↓↓↓

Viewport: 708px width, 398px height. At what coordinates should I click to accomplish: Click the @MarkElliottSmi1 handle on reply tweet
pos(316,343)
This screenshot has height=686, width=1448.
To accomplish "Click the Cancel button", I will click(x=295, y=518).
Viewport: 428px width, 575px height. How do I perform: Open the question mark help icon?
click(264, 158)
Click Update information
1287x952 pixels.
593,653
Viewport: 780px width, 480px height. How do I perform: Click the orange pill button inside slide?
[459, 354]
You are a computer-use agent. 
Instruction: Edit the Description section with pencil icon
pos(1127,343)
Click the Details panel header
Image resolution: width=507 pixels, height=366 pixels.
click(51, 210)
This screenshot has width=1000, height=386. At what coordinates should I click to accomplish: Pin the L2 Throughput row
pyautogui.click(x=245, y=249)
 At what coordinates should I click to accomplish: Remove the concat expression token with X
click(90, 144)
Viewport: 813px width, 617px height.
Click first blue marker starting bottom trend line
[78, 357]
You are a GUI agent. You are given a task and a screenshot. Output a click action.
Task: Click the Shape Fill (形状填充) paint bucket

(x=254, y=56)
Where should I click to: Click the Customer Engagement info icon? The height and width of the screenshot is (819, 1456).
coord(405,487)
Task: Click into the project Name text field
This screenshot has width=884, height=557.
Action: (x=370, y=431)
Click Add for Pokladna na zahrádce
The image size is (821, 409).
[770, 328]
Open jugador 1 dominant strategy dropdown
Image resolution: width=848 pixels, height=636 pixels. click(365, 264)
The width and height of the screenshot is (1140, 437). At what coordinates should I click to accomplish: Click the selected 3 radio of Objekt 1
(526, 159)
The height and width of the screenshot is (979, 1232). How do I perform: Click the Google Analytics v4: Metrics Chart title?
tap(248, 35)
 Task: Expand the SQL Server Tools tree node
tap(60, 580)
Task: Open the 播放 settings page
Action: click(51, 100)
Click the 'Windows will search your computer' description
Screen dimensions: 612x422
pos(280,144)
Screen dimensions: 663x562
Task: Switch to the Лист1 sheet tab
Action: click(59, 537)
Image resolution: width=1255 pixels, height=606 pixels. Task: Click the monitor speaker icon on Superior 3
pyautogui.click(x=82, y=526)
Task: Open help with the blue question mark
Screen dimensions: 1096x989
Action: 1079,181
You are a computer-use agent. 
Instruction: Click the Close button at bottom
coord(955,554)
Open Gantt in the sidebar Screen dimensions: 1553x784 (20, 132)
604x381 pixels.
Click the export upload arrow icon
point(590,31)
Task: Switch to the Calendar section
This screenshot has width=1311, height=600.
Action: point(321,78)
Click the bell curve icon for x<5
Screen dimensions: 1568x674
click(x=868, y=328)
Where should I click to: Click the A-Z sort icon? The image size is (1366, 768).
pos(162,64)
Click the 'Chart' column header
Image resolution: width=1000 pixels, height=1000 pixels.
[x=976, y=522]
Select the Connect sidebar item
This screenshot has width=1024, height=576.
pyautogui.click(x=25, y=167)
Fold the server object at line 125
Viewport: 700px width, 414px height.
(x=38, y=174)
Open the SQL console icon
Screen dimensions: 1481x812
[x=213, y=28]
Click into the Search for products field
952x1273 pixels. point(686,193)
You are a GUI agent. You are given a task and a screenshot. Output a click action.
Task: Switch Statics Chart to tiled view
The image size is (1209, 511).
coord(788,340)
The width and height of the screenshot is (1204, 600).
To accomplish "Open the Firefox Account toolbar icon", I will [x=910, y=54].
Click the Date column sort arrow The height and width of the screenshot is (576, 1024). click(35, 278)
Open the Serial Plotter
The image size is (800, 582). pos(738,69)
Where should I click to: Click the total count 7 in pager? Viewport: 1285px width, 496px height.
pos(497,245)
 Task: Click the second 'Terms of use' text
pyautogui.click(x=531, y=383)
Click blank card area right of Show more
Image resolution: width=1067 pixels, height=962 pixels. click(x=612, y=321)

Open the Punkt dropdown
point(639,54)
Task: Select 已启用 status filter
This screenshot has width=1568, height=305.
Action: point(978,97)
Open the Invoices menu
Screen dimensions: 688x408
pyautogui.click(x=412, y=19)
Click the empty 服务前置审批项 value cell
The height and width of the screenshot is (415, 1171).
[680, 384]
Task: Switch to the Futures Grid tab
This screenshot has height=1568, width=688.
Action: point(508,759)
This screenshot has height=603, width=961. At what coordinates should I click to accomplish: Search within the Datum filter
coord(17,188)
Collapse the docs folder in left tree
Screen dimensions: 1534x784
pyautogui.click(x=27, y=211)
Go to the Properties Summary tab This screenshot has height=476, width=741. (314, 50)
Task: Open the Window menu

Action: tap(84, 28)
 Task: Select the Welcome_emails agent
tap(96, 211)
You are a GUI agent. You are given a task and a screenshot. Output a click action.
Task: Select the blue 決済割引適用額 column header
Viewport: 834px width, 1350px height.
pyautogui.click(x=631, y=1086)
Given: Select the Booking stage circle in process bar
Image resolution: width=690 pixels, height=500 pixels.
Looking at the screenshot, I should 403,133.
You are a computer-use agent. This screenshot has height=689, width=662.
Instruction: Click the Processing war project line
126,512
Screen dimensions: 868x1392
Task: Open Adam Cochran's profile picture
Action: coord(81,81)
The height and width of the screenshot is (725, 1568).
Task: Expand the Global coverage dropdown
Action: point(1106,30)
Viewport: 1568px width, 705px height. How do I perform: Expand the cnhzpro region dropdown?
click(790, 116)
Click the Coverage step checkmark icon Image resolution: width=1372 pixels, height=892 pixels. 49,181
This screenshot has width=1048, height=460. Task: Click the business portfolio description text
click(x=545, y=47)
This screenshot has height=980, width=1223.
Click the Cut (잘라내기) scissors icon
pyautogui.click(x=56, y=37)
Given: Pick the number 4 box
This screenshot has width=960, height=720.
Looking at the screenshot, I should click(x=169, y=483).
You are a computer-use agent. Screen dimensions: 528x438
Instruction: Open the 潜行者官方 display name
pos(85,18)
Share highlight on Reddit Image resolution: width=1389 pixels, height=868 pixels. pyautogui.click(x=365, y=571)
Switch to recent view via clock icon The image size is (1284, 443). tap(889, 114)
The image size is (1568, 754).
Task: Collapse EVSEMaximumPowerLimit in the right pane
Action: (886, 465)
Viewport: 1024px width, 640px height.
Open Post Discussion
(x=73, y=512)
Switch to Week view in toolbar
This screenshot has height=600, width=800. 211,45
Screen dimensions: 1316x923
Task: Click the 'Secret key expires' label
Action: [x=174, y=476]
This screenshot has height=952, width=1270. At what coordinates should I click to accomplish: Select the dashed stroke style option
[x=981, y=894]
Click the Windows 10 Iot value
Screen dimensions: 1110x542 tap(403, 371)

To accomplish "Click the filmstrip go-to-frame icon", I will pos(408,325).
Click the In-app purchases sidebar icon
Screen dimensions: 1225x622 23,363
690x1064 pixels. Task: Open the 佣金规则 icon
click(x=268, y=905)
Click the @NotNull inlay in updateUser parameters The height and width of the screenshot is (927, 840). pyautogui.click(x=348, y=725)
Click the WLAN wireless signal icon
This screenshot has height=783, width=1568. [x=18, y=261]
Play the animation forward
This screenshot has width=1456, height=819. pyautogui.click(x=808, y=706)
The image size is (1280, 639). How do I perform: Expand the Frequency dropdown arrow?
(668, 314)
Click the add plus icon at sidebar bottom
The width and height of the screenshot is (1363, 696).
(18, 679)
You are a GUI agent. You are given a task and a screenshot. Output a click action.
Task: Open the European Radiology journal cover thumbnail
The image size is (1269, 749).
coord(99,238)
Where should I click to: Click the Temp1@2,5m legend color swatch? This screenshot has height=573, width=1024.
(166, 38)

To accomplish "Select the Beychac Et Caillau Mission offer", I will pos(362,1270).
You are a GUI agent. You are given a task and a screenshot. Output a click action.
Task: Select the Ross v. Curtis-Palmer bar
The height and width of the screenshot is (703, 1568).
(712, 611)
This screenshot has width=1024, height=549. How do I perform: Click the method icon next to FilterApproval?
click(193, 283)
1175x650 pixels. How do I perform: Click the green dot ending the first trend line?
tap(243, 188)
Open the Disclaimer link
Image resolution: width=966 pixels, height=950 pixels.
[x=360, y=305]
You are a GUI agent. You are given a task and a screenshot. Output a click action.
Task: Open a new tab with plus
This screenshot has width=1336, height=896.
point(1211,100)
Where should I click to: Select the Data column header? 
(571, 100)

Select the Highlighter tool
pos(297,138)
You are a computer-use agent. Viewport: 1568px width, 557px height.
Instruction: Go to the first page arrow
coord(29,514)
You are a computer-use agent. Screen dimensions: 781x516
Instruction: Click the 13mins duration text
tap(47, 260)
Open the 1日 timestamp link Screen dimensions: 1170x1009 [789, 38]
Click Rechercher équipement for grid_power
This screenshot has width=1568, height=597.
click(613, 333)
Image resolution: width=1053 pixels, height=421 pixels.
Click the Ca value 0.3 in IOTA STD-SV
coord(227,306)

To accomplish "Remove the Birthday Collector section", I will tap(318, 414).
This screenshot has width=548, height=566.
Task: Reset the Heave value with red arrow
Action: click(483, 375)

↑↑↑

_REQUIREMENT_
Copy the lines starting at the line that contains "will tap(318, 414)." and ending at the end of the lines, without changing anything.

_TASK RESULT_
To accomplish "Remove the Birthday Collector section", I will tap(318, 414).
This screenshot has width=548, height=566.
Task: Reset the Heave value with red arrow
Action: click(483, 375)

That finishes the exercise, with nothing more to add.